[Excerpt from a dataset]
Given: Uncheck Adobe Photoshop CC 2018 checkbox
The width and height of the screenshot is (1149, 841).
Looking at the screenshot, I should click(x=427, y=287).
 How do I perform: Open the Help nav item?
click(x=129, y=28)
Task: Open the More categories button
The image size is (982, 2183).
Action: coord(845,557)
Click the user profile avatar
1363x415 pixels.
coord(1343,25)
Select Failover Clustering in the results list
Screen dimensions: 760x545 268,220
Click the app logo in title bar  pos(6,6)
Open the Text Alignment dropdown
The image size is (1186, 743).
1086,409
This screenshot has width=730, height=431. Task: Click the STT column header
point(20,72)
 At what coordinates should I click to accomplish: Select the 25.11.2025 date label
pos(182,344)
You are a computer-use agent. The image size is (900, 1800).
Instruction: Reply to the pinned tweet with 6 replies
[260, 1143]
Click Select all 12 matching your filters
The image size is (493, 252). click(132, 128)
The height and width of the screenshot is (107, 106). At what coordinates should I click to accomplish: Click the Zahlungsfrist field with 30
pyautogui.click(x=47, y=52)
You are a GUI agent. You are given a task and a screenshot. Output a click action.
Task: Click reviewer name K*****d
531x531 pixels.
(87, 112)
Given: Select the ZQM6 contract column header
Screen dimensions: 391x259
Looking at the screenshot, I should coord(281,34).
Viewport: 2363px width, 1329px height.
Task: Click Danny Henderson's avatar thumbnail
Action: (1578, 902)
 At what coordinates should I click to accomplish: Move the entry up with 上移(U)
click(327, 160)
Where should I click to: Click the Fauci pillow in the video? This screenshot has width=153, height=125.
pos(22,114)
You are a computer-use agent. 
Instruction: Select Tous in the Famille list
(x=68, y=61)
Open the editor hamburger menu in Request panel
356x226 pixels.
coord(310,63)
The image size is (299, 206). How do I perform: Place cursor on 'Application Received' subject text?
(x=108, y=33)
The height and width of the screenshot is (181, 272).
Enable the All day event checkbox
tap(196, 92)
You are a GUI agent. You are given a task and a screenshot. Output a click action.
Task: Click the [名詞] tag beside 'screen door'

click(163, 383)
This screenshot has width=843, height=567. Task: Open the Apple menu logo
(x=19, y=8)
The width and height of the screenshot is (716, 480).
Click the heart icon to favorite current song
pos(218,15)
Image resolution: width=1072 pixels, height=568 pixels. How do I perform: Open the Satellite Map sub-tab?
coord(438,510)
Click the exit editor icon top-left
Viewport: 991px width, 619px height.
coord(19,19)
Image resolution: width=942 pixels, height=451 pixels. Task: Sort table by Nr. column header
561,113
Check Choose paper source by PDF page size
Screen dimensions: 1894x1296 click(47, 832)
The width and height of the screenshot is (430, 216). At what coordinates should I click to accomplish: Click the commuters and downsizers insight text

REQUIRED WORK:
Rewrite all of the material above, putting "desktop agent" wherever "GUI agent" occurs and leaving everything else unchanged.

ANSWER TO THIS EXERCISE:
Given: Uncheck Adobe Photoshop CC 2018 checkbox
The width and height of the screenshot is (1149, 841).
Looking at the screenshot, I should click(x=427, y=287).
 How do I perform: Open the Help nav item?
click(x=129, y=28)
Task: Open the More categories button
The image size is (982, 2183).
Action: coord(845,557)
Click the user profile avatar
1363x415 pixels.
coord(1343,25)
Select Failover Clustering in the results list
Screen dimensions: 760x545 268,220
Click the app logo in title bar  pos(6,6)
Open the Text Alignment dropdown
The image size is (1186, 743).
1086,409
This screenshot has width=730, height=431. Task: Click the STT column header
point(20,72)
 At what coordinates should I click to accomplish: Select the 25.11.2025 date label
pos(182,344)
You are a computer-use agent. The image size is (900, 1800).
Instruction: Reply to the pinned tweet with 6 replies
[260, 1143]
Click Select all 12 matching your filters
The image size is (493, 252). click(132, 128)
The height and width of the screenshot is (107, 106). At what coordinates should I click to accomplish: Click the Zahlungsfrist field with 30
pyautogui.click(x=47, y=52)
You are a desktop agent. You are given a task and a screenshot. Output a click action.
Task: Click reviewer name K*****d
531x531 pixels.
(87, 112)
Given: Select the ZQM6 contract column header
Screen dimensions: 391x259
Looking at the screenshot, I should coord(281,34).
Viewport: 2363px width, 1329px height.
Task: Click Danny Henderson's avatar thumbnail
Action: (1578, 902)
 At what coordinates should I click to accomplish: Move the entry up with 上移(U)
click(327, 160)
Where should I click to: Click the Fauci pillow in the video? This screenshot has width=153, height=125.
pos(22,114)
You are a computer-use agent. 
Instruction: Select Tous in the Famille list
(x=68, y=61)
Open the editor hamburger menu in Request panel
356x226 pixels.
coord(310,63)
The image size is (299, 206). How do I perform: Place cursor on 'Application Received' subject text?
(x=108, y=33)
The height and width of the screenshot is (181, 272).
Enable the All day event checkbox
tap(196, 92)
You are a desktop agent. You are given a task and a screenshot. Output a click action.
Task: Click the [名詞] tag beside 'screen door'

click(163, 383)
This screenshot has width=843, height=567. Task: Open the Apple menu logo
(x=19, y=8)
The width and height of the screenshot is (716, 480).
Click the heart icon to favorite current song
pos(218,15)
Image resolution: width=1072 pixels, height=568 pixels. How do I perform: Open the Satellite Map sub-tab?
coord(438,510)
Click the exit editor icon top-left
Viewport: 991px width, 619px height.
coord(19,19)
Image resolution: width=942 pixels, height=451 pixels. Task: Sort table by Nr. column header
561,113
Check Choose paper source by PDF page size
Screen dimensions: 1894x1296 click(47, 832)
The width and height of the screenshot is (430, 216). At what coordinates should I click to accomplish: Click the commuters and downsizers insight text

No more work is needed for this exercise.